Le Château de l’araignée de Akira Kurosawa

Du 1er septembre au 31 octobre arte.tv propose un cycle de grands films japonais. On pourra revoir ou découvrir gratuitement sur la plateforme d’ARTE cinq titres majeurs de la production cinématographique nippone, périodes classiques et contemporaines confondues : Still the Water de Naomi Kawase, Sonatine, mélodie mortelle de Takeshi Kitano, Entre le ciel et l’enfer, Chien enragé et Le Château de l’araignée de Akira Kurosawa.

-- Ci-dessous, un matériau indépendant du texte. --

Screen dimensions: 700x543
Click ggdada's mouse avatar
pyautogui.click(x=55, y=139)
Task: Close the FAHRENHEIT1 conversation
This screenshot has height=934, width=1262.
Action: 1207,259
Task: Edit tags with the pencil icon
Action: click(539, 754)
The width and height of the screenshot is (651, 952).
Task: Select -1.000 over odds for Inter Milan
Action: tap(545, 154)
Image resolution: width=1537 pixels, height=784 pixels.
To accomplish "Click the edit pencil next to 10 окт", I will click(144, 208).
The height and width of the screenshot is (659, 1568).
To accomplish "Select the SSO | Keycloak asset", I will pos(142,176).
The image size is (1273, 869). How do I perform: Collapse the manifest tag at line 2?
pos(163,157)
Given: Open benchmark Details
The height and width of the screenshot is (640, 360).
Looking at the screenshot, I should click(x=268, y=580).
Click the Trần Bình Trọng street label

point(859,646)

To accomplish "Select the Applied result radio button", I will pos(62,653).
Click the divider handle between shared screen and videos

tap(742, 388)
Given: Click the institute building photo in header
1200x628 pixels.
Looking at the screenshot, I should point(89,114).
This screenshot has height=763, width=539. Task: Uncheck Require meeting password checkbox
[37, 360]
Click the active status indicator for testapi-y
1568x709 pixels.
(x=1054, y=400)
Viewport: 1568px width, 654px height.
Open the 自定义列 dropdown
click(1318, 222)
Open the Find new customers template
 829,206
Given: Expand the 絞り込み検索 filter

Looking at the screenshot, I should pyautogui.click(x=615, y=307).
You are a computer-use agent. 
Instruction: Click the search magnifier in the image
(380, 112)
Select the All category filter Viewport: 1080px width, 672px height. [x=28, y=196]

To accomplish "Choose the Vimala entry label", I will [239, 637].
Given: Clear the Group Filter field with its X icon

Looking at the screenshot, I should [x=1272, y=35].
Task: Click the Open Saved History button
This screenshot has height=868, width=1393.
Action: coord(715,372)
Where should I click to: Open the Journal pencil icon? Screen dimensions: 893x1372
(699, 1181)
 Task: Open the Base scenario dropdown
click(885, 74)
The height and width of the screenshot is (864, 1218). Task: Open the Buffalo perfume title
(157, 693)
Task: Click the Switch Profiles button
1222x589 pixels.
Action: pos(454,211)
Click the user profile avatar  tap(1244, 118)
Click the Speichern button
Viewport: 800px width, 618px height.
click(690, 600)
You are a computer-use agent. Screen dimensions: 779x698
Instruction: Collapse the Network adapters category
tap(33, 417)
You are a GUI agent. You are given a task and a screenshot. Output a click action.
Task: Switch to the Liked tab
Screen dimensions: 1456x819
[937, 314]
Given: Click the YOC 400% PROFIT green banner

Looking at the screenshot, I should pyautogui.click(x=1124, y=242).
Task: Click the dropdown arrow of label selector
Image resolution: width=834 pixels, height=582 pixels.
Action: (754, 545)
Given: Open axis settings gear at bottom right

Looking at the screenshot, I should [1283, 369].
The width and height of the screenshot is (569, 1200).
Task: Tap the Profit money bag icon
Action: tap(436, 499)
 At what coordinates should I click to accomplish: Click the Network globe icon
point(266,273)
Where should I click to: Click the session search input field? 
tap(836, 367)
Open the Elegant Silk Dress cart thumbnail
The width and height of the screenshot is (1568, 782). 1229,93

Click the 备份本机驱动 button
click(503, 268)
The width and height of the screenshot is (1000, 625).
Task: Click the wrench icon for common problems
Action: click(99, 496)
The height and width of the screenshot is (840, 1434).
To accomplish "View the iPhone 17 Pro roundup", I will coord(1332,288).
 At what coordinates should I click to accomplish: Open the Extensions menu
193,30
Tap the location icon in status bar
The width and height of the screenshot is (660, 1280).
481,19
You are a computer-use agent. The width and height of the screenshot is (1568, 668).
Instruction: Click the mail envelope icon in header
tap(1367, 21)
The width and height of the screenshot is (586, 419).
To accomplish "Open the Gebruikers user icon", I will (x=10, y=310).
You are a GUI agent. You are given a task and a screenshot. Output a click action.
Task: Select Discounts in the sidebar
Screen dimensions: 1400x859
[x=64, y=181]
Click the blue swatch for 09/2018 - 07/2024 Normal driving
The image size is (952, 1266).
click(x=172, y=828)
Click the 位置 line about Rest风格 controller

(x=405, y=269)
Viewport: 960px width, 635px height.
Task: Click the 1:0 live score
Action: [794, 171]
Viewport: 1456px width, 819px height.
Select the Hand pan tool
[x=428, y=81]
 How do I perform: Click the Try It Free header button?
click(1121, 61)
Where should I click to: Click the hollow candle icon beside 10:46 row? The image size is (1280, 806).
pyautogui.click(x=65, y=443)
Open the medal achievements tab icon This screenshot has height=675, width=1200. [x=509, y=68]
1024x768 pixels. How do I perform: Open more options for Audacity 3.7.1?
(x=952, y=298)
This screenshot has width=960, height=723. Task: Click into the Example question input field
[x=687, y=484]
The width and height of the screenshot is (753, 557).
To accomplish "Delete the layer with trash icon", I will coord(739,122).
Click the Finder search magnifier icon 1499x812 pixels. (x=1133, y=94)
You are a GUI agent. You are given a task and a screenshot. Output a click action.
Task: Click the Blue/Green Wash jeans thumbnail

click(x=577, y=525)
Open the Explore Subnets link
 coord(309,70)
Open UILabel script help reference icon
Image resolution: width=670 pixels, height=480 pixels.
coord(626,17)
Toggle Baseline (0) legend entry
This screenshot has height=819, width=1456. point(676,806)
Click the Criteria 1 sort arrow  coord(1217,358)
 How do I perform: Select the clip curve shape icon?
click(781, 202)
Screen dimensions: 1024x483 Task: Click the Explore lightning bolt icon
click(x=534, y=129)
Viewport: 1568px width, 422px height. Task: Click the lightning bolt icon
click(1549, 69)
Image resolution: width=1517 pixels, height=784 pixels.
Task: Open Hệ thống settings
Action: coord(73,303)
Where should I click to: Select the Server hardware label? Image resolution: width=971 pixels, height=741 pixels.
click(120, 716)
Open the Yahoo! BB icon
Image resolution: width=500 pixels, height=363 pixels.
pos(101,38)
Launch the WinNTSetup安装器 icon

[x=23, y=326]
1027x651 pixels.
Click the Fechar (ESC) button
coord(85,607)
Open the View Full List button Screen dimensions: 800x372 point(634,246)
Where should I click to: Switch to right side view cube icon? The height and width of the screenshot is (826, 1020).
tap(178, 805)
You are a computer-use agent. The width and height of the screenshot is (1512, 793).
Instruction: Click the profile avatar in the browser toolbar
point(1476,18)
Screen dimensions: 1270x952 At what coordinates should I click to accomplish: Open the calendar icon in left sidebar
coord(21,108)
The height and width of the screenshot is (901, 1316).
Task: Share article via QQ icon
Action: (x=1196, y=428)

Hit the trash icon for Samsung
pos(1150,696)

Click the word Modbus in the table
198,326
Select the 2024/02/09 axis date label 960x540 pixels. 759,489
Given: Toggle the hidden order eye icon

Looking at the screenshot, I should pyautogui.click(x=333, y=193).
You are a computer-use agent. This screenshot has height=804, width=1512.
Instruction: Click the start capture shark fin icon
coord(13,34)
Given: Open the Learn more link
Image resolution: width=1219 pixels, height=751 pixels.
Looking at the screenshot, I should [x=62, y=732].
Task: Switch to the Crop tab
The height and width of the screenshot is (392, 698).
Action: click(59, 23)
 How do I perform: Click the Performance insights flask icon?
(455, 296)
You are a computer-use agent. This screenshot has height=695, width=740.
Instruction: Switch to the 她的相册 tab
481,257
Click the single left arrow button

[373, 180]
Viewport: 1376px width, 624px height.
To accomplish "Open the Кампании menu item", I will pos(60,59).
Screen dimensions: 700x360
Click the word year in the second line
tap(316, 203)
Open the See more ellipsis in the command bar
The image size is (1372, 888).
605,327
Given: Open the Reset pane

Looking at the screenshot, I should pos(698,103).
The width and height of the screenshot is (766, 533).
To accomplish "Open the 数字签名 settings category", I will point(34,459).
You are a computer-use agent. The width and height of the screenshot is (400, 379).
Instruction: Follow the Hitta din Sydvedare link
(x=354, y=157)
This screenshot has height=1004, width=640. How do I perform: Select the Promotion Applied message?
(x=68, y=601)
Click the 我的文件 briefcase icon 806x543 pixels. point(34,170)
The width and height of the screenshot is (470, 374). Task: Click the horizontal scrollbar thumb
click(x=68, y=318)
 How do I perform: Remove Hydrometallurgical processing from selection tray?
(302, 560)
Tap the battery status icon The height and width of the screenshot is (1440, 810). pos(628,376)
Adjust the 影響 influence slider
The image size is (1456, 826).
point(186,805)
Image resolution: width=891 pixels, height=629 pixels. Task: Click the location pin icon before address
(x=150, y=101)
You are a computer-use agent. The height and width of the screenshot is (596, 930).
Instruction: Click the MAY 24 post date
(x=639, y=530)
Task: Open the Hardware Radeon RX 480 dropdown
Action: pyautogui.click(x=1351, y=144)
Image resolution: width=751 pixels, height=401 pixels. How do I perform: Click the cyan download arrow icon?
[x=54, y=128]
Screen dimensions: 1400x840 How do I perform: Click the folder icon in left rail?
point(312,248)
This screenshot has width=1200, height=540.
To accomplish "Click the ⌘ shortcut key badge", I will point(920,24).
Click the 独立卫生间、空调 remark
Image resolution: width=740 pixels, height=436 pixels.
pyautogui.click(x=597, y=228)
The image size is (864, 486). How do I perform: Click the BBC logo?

Le Château de l’araignée (Kumo no sujyou, 1957) n’est pas à proprement parler une adaptation de Macbeth mais plutôt une transposition de la pièce de Shakespeare dans le Japon féodal. Akira Kurosawa ne retient rien du texte original et prend quelques libertés avec le déroulement de l’histoire. Ainsi les trois sorcières ricaneuses sont-elles remplacées par une apparition fantomatique et blanchâtre, et le personnage de Macduff a disparu. Le cinéaste voit dans les guerres civiles qui agitent son pays au XVIème siècle un contexte historique proche de celui décrit par Shakespeare dans sa pièce. Malgré une source littéraire occidentale, Le Château de l’araignée puise avant tout dans la culture et les arts traditionnels japonais. Kurosawa s’inspire du théâtre Nô en intériorisant au maximum la tragédie de Macbeth. Le minimalisme épuré des décors, le raffinement des effets sonores comme le jeu erratique et stylisé de certains acteurs sont ceux du Nô. Cela n’empêche pas Kurosawa de construire son film sur des oppositions dynamiques, avec des ruptures visuelles violentes. Au masque impassible et froid du visage de Asaji, la Lady Macbeth de Kurosawa, répondent les grimaces expressionnistes de Washizu/Macbeth, interprété par Toshiro Mifune. L’immobilisme de la caméra dans les scènes d’intérieur et de dialogues est interrompu par la chevauchée frénétique des deux guerriers perdus dans un labyrinthe végétal, dont la vitesse frôle l’abstraction. Envahi par la brume et les ténèbres, Le Château de l’araignée est un film cauchemardesque, une plongée inexorable dans une spirale criminelle. Kurosawa réalise un chef-d’oeuvre sur le Mal absolu et la corruption du pouvoir, parfaitement fidèle à Shakespeare malgré ses distances créatrices et son enracinement dans l’Histoire du Japon.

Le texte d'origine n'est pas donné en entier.